La casa tomada
Minimalismo y poesía son dos de las energías que potencian al cine de Gustavo Fontán. Este realizador argentino que ya había sorprendido a los críticos con su austera e inolvidable El árbol y con su no-convencional -cuasi experimental- La orilla que se abisma, vuelve a cautivarnos con La madre, su tercer opus de ficción, presentado con anterioridad en la edición 2009 del BAFICI en la sección de competencia argentina y con gran aceptación de la crítica especializada.
La ambigüedad y la fragmentación atraviesan el universo de esta trama protagonizada por tres personajes: una madre (Gloria Stingo) envuelta en un soliloquio, su hijo adolescente (Federico Fontán) que debe lidiar con angustias propias y ajenas, y por último su novia (Marisol Martinez) en franca rivalidad con la suegra. Pero sobre todo la presencia de un cuarto personaje, quizás el más importante aunque invisible, que no es otro que un padre ausente o simplemente la ausencia de una figura paterna para realzar el costado psicológico del relato, pese a que sería mejor inclinarse por una interpretación de carácter simbólico.
El trasfondo de la ausencia está meticulosamente trabajado en un fuera de campo constante. Sin embargo, ciertos análisis optarán por recorrer un camino bastante transitado como el del complejo de Edipo, teniendo en cuenta la relación entre madre e hijo con un padre que ya no está. No obstante, esa vía psicoanalítica -para esta obra- resultaría poco reveladora ya que prevalecen elementos mucho más importantes (el tiempo, los espacios vacíos, la fugacidad, la muerte, la finitud, el destino, etc.), que invitan a reflexionar sin modelos teóricos ordenadores. Es más adecuado y placentero despojarse de cualquier intento de estructurar esta historia que hace del fraccionamiento prácticamente su eje rector, con el privilegio sobre la forma antes que el contenido; y hace del punto de vista, con un sutil juego de miradas entre los protagonistas, su vitalidad.
Si en El árbol la idea del tiempo imperceptible se hacía palpable a través de la quietud de la naturaleza, en La madre los fantasmas de la ausencia se hacen visibles en la quietud del tiempo. Aparecen inertes como el viento en los resquicios del silencio de una casona donde los objetos parecen más animados que los propios seres que la habitan; tangibles en la textura de las sombras proyectadas en la pared que se difuminan, a veces heridas por la irrupción de la luz y su movimiento interno. Pero esa quietud que en realidad son fragmentos (característica sustancial del cine de Fontán) se agiganta a partir de la inercia de los cuerpos, a veces informes y otras convirtiéndose en meros objetos de un paisaje interior: una habitación silenciosa, donde la soledad ocupa cada rincón y los recuerdos sin rostro se esconden detrás de los vidrios.

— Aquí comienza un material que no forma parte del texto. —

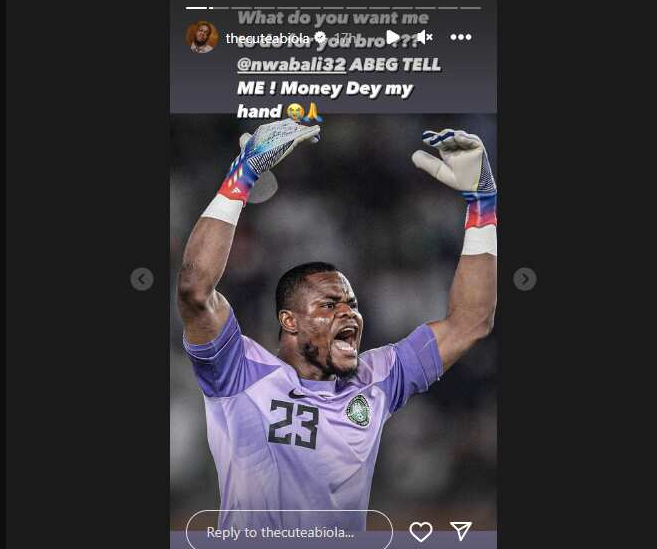Jump to first story progress segment
This screenshot has width=657, height=549.
pyautogui.click(x=197, y=8)

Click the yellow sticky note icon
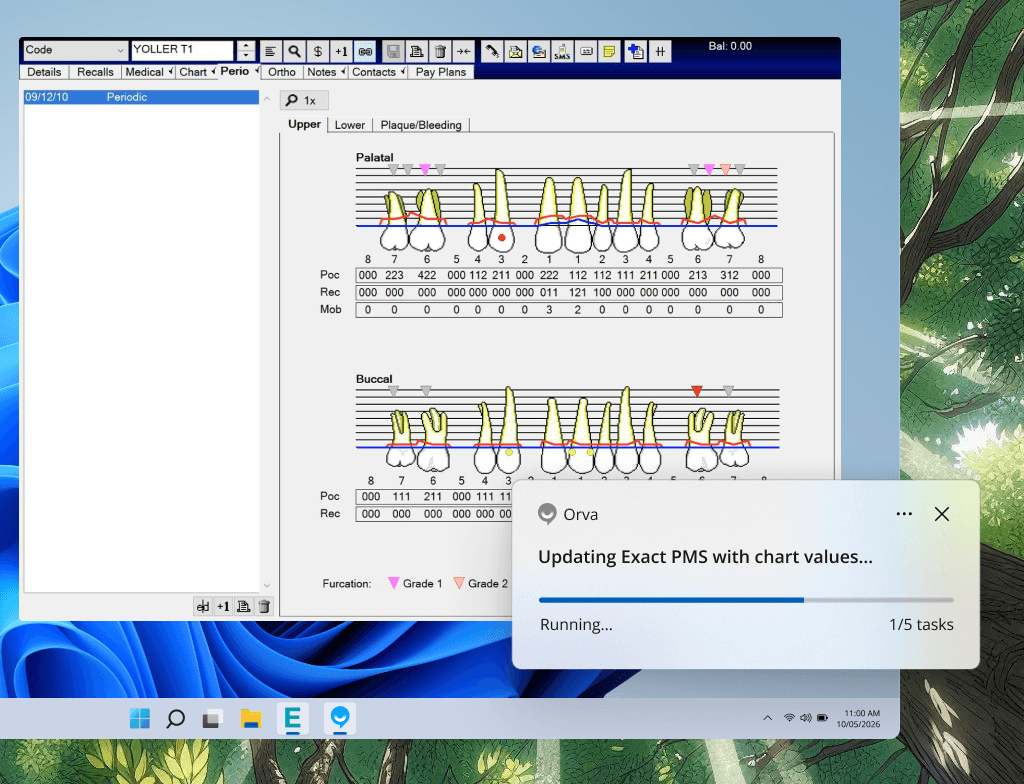[608, 51]
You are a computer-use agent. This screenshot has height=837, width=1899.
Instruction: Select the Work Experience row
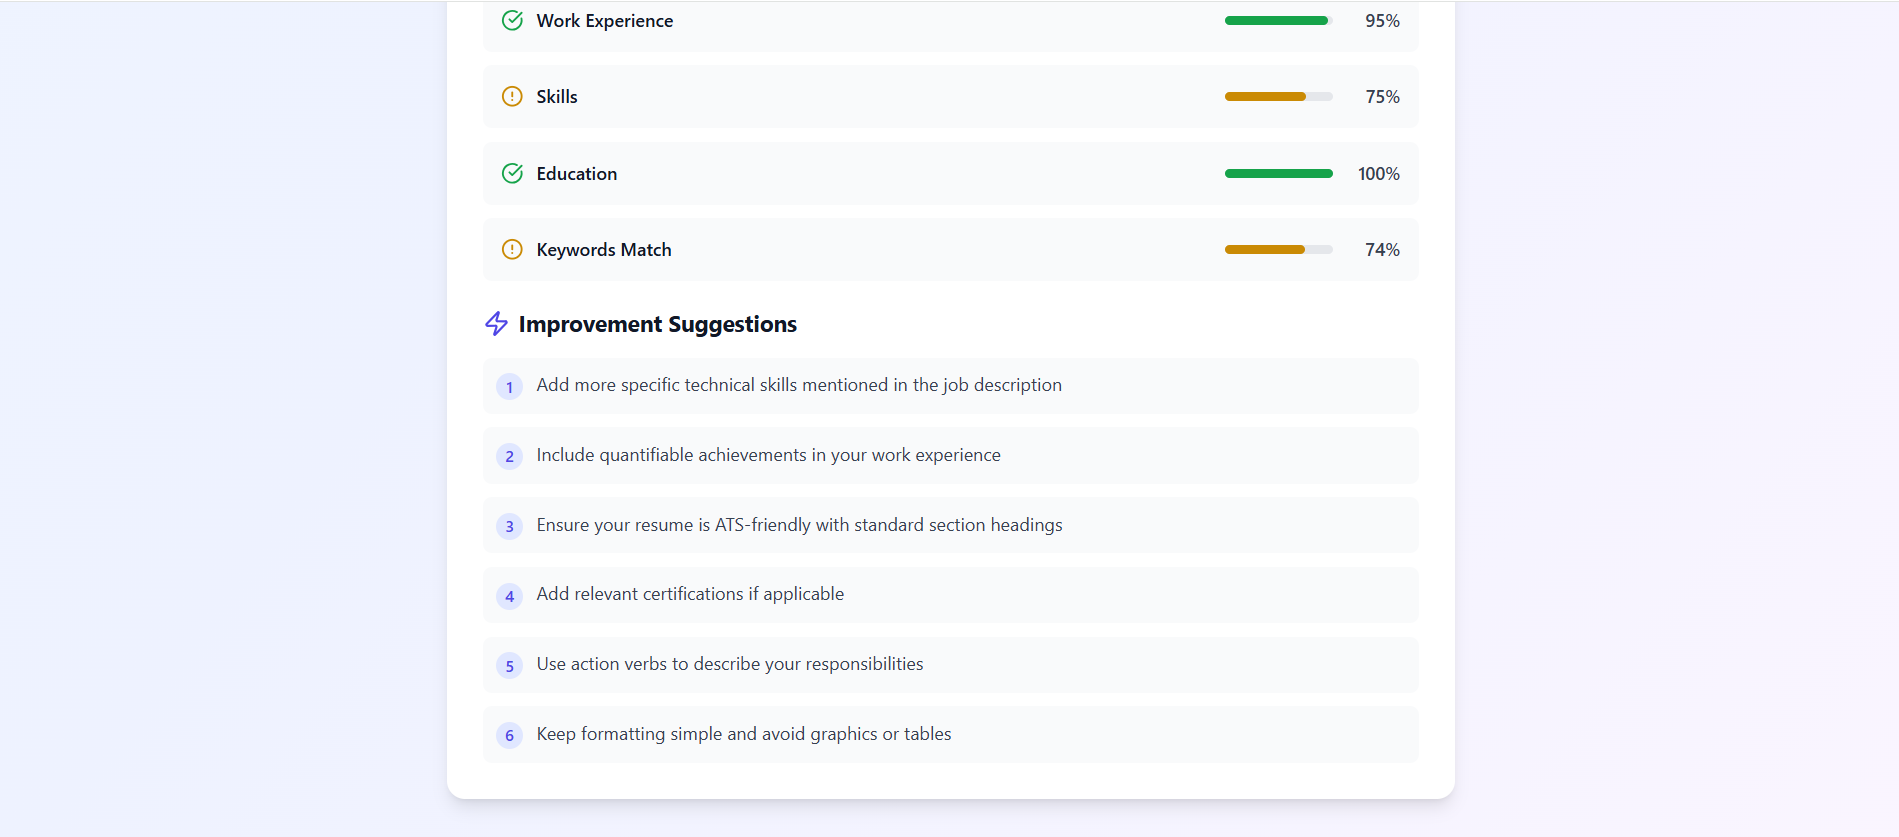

No hay espejos deformantes ni refractantes, simplemente máscaras que ocultan los verdaderos aspectos del alma; las heridas que no cicatrizan a pesar del transcurrir de la vida, que el director se encarga de enfatizar a través de los cambios de estación y de difusos flashbacks que rompen cualquier cronología. Algunas reminiscencias al cine de Alexander Sokurov revolotean por los interiores del film de Fontán, quien esta vez realizó un trabajo soberbio sobre la luz natural gracias al aporte inmensurable del director de fotografía Diego Poleri. Cabe destacar además el compromiso de los actores que, con una gran entrega, logran transmitir emociones contenidas sin el habitual vicio de la sobreactuación tan común para este tipo de propuestas.
Si hay algo que caracteriza a esta película intimista y de una belleza singular, donde nuevamente la naturaleza gana un protagonismo central, es la economía de recursos para expresar lo que a veces resulta inexpresable: el dolor y la pérdida.